Yes. To most of this. However, I need to correct something about the adoption part: it is not the agencies that put restrictions on who can adopt, it is the sending countries. For example, to adopt from China, which is the strictest sending country at this particular time, you have to be between of a certain age (under 45, not sure of the lower limit), you cannot have a BMI over 25, you must make a certain amount of money, you may not be on any psychotropic medication, and you must be in a heterosexual marriage. There has been talk of excluding potential adopters with less than above average IQs. Saying that it is the adoption agencies is inaccurate, and yes, it does depend on diagnosis/treatment, but the adoption process involves psychological assessment by at least one qualified professional. There are also other factors that exclude potential adopters that are just as discriminatory, and using this as an example of discrimination against treatment isn’t quite accurate and is also quite out of context. There’s a lot more going on in China around international adoption than you said. And yes, adoption agencies may say on websites that they don’t accept applications to China/certain other countries if one has been treated for mental illness, but it would be unethical for them to accept applications and do homestudies and take incredible amounts of money from people who will just be rejected from the country per the country’s policy.
Grace,
Thank you so much for the clarification. I apologize for the inaccuracies in my post. I agree with you that the other qualifications from China are equally discriminatory, and I also agree that it would be unethical for adoption agencies to accept applicants who don’t meet the country’s criteria.
In my opinion, potential adoptive parents sould be screened for psychological fitness on the basis of a psychological assessment alone, rather than automatically ruled out because they have received a diagnosis in the past, or are taking psychotropic medication, or are in psychotherapy. That way, individuals who have been diagnosed and treated and are currently psychologically fit to be parents would be approved, and individuals who have undiagnosed or untreated mental symptoms that render them unable to parent effectively would be ruled out. This policy, I believe, would protect the best interests of the child while also being fair to potential adoptive parents who may have so much to offer to a child despite (or perhaps because?) of mental health diagnosis and treatment.

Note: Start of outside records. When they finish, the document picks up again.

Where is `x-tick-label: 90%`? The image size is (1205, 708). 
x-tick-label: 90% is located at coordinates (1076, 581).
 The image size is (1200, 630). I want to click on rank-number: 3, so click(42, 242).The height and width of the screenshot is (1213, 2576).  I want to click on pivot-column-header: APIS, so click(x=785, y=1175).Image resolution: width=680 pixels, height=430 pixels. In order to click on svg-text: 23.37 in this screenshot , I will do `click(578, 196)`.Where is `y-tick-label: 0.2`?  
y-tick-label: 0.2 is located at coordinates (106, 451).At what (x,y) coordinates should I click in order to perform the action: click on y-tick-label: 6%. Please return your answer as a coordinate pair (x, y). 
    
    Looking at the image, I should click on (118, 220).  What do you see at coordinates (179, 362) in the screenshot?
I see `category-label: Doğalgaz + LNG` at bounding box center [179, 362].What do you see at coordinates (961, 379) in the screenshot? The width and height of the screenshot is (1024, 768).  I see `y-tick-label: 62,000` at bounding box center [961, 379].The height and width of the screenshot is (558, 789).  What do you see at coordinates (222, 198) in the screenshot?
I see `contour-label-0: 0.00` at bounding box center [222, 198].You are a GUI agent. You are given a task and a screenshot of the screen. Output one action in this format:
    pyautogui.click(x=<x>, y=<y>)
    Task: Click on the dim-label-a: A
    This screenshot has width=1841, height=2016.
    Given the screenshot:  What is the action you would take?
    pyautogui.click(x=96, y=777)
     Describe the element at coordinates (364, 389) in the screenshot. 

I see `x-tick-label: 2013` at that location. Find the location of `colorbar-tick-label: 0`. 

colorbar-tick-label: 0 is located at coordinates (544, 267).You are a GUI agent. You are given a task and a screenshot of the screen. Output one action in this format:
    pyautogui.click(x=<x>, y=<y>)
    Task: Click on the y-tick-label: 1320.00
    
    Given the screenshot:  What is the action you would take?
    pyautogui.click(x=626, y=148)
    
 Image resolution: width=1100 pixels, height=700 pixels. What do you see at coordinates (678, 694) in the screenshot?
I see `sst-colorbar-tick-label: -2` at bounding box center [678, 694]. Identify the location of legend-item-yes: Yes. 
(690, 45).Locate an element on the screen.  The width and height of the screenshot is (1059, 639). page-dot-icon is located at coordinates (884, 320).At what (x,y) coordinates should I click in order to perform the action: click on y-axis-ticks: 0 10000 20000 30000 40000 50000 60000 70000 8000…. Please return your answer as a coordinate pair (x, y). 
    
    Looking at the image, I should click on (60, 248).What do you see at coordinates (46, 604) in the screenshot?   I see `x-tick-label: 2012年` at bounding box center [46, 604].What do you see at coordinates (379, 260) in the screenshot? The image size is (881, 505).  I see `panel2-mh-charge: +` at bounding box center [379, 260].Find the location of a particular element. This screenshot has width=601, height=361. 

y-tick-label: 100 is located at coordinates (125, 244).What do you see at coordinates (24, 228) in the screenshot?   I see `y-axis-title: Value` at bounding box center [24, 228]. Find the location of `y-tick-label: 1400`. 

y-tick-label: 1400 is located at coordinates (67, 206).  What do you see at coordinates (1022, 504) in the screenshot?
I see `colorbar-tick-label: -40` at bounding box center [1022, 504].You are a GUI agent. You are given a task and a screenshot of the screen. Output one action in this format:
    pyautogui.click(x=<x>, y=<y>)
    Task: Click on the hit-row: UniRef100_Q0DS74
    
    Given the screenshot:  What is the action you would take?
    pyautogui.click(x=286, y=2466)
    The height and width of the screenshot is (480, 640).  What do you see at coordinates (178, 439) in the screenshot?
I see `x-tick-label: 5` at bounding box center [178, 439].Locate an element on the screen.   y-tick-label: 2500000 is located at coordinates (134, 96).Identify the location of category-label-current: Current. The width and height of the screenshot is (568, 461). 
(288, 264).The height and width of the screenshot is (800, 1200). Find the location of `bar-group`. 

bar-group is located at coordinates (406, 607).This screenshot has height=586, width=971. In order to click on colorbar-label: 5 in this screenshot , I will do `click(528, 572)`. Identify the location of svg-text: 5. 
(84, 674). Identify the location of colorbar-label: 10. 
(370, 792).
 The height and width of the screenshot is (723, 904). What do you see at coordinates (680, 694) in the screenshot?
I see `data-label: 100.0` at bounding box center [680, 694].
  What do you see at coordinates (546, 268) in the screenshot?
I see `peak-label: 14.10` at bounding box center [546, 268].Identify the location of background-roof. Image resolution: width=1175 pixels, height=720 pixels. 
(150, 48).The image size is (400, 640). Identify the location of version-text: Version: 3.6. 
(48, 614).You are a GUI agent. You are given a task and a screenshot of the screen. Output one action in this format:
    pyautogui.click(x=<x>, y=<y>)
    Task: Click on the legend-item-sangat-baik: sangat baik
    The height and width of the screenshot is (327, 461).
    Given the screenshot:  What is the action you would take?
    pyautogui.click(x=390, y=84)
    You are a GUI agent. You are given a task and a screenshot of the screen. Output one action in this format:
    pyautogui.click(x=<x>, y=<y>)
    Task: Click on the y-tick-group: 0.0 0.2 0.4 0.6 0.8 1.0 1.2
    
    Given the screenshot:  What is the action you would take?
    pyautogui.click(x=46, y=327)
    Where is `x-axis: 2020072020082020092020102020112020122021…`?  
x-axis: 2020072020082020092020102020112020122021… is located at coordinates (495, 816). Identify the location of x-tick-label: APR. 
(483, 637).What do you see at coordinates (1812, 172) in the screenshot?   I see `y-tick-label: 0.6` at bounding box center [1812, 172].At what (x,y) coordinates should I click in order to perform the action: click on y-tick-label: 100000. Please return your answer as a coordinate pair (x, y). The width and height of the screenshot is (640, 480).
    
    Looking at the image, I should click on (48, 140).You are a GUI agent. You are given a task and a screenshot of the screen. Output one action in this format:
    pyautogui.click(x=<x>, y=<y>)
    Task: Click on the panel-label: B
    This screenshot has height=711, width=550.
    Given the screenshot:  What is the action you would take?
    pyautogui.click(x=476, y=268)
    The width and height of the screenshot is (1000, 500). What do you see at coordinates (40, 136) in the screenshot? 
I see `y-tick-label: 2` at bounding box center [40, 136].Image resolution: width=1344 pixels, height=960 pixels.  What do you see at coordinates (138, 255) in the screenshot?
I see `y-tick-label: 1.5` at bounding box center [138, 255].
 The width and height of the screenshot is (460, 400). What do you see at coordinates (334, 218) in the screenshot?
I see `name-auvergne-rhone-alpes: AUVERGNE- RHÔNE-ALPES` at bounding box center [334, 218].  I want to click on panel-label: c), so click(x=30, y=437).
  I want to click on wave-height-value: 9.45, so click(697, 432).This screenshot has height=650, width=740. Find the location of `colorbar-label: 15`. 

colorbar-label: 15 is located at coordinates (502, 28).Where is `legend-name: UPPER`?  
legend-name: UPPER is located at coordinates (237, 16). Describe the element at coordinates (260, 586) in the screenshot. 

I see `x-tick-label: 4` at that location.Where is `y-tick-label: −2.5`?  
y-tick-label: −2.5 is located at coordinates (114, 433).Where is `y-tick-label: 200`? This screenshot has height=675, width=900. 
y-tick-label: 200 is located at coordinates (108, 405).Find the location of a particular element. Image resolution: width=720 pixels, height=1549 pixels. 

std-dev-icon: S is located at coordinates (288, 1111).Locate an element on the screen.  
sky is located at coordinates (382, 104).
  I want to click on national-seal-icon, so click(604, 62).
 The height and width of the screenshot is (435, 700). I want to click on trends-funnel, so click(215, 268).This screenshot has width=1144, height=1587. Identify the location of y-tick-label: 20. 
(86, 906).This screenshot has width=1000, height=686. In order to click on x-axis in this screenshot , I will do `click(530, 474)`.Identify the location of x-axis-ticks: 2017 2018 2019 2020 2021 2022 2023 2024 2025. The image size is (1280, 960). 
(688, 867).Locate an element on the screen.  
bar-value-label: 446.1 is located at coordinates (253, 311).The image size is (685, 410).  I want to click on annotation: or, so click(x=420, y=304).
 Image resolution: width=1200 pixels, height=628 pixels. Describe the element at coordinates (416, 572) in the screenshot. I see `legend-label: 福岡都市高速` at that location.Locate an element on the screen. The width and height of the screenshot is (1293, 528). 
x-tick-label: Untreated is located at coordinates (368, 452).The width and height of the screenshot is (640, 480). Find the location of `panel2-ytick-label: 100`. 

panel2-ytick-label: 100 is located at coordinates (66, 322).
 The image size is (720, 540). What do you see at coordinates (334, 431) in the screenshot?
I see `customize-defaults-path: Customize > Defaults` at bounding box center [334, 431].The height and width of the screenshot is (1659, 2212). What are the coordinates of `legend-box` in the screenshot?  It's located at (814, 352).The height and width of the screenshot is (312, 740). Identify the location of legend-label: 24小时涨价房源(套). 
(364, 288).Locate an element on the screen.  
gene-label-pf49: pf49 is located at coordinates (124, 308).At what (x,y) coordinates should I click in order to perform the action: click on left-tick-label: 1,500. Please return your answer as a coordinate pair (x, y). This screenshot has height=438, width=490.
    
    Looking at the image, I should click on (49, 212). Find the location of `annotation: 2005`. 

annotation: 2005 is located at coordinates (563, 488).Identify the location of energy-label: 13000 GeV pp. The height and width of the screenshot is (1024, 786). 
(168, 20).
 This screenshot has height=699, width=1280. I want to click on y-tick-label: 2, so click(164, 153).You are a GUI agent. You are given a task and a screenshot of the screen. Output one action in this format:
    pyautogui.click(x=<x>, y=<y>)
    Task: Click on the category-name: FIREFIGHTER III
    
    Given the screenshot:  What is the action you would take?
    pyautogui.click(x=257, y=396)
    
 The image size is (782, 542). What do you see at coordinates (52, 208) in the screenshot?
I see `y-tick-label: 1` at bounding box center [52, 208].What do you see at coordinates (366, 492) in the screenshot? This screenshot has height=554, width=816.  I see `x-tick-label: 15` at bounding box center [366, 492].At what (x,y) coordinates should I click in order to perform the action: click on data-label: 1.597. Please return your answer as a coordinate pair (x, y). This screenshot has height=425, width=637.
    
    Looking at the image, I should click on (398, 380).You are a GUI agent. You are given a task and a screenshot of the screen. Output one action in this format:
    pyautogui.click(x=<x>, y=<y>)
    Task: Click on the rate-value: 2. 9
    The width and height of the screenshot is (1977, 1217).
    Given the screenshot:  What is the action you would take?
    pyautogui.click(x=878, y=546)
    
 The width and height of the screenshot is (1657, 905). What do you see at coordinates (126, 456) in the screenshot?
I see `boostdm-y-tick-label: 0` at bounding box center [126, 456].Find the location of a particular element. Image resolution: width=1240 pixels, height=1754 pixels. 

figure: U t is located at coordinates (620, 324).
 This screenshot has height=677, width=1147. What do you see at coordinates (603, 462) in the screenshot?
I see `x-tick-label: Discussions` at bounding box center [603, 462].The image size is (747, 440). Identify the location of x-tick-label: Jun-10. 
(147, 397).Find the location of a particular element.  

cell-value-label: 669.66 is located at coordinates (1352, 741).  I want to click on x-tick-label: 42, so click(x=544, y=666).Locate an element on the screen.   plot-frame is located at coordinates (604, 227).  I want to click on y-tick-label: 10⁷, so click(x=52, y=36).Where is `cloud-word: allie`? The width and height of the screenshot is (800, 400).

As for the BMI <25? That is ludicrous and arbitrary. Weight is an imperfect measure of health. Many people with BMI > 25 are healthy and fit but have higher BMI’s due to having large body frames or being very muscular. I would at least hope that they have a minimum BMI requirement, since underwieght is more immediately dangerous and potentially life-threatening than being slightly overweight. And since when was weight a prerequisite for good parenting?
Dr. Ravin,
I completely agree with your views regarding psychological assessment of potential adoptive parents. In many (the majority) of instances of adoption (domestic private, domestic public, and some international), this is the policy. There are adoptive parents with well-managed depression/anxiety and even bipolar disorder in this country. It is certainly widespread, at least in the two types of domestic adoption, to be in psychotherapy during the process. It is likely to be beneficial to potential adoptive parents, particularly those who arrived at adoption as a means of parenting via infertility issues, to participate in psychotherapy, and for the vast majority of situations this is completely acceptable.
And for the BMI requirements…I don’t recall ever hearing of a minimum BMI requirement, although to the best of my knowledge this is a policy of only China at this point.
Weight has never been, and never will be a prerequisite for good parenting. There seems to be a schema floating around that this is the case, and that is disturbing.
It is often said in the adoption research world that adoptive parents are the cream of the crop because of all the scrutiny they must pass through. Some of these requirements, however, are just discriminatory.